MEN : Nous prenons note de ces demandes et interviendrons en direction des recteurs. Mais ces décisions relèvent du niveau local.
FO : De nombreuses prises de position en défense de notre camarade Alain Rey ont été décidées dans toute la France. La revendication d’arrêt de toute poursuite ou sanction sera à l’ordre du jour des rassemblements du 24 juin.

Postes
FO : Sur la question des postes, nous demandons l’arrêt des fermetures de postes et l’ouverture des postes nécessaires. Les postes manquent partout. Dans le premier degré, 1248 postes ont été ajoutés à la dotation portant les créations à 1648 postes. Nous sommes surpris de constater qu’il n’y a eu pour pourvoir à cette décision que 625 places supplémentaires au concours. Qu’en est-il du reste ?
MEN : Il faudrait le regarder dans le détail mais nous sommes soumis à un rendement, au problème de sélectivité, donc nous devrons avoir recours à des contractuels.
FO : Certaines académies n’ont pas de problème de recrutement et ont eu une baisse très importante du nombre de places au concours. Nous ne comprenons pas ces décisions si ce n’est de vouloir augmenter artificiellement le nombre d’enseignants contractuels.
MEN : Nous allons étudier cela de prêt. Encore une fois, mon objectif n’est pas d’aller vers la contractualisation. Sinon, nous ne ferions pas de campagne nationale de recrutement pour les 25 000 postes de l’an prochain. Pour développer l’attractivité de notre secteur, il est nécessaire d’envoyer des signaux positifs et vous avez un rôle à jouer en ce sens.

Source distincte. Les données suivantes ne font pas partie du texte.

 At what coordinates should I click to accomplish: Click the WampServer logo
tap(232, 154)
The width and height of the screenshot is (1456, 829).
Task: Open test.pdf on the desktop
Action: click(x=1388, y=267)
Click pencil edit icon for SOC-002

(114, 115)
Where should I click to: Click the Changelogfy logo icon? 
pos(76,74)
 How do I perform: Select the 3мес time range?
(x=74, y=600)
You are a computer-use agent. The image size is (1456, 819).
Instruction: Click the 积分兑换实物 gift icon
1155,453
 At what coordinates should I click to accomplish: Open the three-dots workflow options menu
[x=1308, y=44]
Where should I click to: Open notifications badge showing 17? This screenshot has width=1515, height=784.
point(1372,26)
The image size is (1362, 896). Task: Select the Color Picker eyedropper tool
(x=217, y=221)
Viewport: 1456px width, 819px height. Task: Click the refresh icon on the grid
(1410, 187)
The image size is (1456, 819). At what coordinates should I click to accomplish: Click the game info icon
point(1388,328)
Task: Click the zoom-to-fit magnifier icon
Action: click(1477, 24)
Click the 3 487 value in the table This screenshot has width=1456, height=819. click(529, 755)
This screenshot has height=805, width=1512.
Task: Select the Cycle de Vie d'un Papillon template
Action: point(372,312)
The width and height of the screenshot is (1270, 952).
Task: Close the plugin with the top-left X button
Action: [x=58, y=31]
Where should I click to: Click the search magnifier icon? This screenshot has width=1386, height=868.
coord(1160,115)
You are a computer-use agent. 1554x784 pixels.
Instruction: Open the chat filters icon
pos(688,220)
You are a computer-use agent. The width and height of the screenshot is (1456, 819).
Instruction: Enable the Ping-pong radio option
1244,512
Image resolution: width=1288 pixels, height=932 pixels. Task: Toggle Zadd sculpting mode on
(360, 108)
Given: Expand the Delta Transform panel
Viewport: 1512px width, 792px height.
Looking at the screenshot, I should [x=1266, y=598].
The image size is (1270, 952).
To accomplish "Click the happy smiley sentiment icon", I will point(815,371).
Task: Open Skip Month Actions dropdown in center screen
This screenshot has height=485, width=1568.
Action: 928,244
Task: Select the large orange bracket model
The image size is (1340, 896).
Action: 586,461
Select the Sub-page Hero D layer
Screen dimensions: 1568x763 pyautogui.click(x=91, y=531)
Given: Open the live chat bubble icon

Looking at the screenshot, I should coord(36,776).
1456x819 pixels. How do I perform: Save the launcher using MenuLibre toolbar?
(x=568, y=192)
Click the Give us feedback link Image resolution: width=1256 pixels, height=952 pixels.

[NDLR : la boucle est bouclée…]
Conclusion et rassemblement le 24 juin
FO : Nous constatons que pour le moment vous ne répondez pas à nos revendications. C’est pourquoi nous avons proposé l’action commune, sans attendre septembre, aux autres organisations syndicales sur la base de nos revendications et nous rassemblerons au ministère, devant les rectorats et les DSDEN, le mercredi 24 juin prochain. Nous vous demandons de recevoir la délégation intersyndicale qui demandera audience.